The supervisory body had previously called for photomontages to assess their impact on the church’s views, but instead of providing a visual assessment based on real photomontages, the developer simply provided a line drawing. The Supreme Council of Health insisted that the images submitted could not be considered a photomontage, as they did not depict the proposal in context, adding that useful photomontages must be based on views within neighboring streets.
The supervisory body also noted that although the predominant height along St Joseph High Street is two-storey houses, the application still proposes a significant increase in heights and volumes at UC. “This increase in height will exceed the height of the neighboring building along Via Grande San Josep and will exceed the prevailing height within the block.”
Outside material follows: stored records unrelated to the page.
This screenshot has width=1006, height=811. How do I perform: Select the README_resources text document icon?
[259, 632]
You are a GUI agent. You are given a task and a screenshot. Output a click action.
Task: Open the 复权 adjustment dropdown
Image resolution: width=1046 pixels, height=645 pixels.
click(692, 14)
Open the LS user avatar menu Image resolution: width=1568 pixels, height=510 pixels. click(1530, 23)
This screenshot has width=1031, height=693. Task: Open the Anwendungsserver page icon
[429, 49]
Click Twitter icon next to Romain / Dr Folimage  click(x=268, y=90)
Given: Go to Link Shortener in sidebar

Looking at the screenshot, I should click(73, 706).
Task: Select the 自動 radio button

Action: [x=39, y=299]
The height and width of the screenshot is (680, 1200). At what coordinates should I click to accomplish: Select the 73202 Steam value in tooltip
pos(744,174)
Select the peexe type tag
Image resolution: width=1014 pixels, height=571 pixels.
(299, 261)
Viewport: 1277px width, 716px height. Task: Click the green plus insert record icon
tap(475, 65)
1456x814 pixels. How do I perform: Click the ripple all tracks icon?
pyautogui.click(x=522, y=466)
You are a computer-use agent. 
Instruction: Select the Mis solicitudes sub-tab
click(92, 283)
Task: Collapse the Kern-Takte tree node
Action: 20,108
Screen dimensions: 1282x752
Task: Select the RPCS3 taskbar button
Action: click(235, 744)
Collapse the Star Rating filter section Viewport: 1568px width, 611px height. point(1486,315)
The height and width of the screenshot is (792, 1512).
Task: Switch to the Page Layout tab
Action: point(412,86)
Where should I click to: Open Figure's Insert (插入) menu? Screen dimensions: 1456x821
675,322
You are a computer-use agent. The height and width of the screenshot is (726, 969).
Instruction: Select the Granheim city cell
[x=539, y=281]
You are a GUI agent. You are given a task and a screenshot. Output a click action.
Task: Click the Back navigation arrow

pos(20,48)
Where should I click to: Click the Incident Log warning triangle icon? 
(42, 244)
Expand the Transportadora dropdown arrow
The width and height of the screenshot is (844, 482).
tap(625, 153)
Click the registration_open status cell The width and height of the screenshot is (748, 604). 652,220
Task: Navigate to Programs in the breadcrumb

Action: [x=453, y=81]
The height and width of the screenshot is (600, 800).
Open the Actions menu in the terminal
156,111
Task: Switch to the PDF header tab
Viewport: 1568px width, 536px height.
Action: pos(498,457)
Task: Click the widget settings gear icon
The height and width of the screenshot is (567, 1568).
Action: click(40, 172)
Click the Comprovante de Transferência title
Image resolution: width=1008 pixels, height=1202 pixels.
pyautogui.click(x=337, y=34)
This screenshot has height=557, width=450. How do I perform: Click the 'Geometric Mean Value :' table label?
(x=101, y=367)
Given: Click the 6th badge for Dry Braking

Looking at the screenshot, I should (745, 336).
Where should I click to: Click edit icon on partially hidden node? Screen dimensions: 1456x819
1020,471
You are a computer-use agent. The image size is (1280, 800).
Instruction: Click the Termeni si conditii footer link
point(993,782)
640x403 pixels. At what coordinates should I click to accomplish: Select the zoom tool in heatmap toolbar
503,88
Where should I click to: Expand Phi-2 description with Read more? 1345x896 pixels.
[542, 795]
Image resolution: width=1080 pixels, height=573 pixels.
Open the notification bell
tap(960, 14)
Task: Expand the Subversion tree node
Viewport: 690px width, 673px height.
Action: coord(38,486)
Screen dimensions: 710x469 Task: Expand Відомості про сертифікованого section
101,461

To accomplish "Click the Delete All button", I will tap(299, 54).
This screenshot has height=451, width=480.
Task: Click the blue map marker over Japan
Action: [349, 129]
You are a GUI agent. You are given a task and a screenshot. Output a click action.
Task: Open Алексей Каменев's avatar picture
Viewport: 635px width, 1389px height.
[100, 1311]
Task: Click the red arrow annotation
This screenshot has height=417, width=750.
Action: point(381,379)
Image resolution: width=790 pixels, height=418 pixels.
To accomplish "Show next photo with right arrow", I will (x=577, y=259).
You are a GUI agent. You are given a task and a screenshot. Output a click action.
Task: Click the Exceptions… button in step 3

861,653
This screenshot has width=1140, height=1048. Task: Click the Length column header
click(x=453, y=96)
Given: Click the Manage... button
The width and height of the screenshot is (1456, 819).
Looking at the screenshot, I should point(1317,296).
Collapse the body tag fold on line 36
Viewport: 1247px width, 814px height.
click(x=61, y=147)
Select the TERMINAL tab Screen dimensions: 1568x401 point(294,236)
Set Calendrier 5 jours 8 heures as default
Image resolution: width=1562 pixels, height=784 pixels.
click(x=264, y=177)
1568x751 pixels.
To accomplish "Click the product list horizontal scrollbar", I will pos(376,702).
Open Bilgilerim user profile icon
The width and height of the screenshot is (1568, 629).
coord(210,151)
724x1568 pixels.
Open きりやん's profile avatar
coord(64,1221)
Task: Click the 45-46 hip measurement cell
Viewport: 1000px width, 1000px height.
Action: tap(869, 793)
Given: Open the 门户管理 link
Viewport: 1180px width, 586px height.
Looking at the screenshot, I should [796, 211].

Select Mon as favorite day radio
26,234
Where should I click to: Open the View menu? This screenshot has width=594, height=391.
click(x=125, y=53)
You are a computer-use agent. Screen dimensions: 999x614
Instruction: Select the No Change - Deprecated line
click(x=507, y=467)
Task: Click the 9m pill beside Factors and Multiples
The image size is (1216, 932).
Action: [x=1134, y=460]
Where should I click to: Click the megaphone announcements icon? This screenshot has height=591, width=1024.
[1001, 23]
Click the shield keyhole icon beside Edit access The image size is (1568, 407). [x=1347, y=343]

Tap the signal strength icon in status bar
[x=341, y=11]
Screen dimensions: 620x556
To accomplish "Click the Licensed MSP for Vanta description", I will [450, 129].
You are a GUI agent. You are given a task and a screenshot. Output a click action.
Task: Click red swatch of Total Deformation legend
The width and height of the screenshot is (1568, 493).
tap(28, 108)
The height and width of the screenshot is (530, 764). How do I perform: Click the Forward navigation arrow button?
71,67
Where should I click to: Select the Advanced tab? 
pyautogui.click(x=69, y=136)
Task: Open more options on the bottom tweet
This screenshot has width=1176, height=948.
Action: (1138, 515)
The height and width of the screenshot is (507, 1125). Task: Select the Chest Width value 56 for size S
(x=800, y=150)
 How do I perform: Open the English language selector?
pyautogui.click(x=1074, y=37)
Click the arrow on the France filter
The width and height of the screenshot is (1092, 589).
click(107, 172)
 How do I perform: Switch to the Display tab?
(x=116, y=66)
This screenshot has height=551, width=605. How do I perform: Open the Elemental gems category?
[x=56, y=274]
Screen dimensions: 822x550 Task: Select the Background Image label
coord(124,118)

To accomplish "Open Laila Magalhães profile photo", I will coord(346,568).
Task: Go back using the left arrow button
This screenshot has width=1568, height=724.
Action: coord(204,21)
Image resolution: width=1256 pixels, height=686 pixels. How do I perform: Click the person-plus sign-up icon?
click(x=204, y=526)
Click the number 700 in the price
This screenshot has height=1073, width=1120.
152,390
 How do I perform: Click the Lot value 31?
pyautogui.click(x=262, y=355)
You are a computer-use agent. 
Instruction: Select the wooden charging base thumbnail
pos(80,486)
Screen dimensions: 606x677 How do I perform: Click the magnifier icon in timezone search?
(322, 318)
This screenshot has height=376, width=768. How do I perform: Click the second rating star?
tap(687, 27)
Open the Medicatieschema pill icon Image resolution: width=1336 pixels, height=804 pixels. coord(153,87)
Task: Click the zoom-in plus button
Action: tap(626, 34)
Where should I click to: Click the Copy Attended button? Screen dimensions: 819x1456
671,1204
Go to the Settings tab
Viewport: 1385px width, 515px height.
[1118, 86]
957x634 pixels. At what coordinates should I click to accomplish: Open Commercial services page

She said the proposed contemporary design was inconsistent with existing historic properties and the University of Central California, and that this contradicted planning policies intended to create harmony between new and existing buildings.
Hands are tied with the outline permit
The issue raises questions about the detailed permitting system, which often sees the Palestinian Authority approve the bulk and scale of projects before a more detailed assessment is undertaken.
The system was abolished in the 2012 planning reform but was reintroduced by the Department of Employment in 2015. In its objection, the supervisory body also expressed “surprise and great concern that such a detailed permit has been approved, despite the very strong objection expressed by the Department of Employment”. Supervision.”
The development will result in a shortfall of 20 parking spaces, which will be made up by a contribution of €155,000 to the PA Parking Fund. Originally, the project also involved extensive excavation but uncovered a core reservoir associated with the Wignacourt Canal.